Lines of the listing below that contain the string "toolbar" are to be returned.

## Provided data
- - - - - - -
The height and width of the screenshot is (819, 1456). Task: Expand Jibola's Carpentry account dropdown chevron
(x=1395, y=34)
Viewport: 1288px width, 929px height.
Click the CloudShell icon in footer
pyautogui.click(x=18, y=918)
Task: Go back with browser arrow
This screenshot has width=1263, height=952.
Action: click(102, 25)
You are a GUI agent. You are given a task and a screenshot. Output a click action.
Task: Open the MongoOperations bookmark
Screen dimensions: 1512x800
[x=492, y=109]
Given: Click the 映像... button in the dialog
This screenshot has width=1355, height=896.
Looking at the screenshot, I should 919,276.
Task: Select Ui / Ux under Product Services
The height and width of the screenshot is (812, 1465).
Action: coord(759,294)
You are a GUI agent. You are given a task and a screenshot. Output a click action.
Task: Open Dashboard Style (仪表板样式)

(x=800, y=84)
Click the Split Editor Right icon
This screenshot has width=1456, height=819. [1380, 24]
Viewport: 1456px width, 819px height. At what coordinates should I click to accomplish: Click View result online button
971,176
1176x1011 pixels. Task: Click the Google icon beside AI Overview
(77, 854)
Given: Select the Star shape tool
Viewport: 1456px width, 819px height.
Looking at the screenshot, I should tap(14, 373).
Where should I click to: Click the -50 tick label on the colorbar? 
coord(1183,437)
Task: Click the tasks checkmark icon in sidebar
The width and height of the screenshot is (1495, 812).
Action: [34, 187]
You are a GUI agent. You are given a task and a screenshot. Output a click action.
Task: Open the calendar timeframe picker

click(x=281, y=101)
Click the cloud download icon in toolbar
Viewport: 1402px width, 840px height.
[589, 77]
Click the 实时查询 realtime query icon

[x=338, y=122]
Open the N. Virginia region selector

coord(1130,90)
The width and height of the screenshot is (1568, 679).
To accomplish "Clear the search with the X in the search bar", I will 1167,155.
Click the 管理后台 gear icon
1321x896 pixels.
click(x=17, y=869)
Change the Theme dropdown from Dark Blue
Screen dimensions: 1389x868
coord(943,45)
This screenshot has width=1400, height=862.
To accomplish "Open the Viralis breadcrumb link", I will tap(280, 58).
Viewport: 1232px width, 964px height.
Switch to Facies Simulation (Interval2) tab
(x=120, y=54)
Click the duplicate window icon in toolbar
- - - - - - -
## The completed task
Click the cloud download icon in toolbar
Click the duplicate window icon in toolbar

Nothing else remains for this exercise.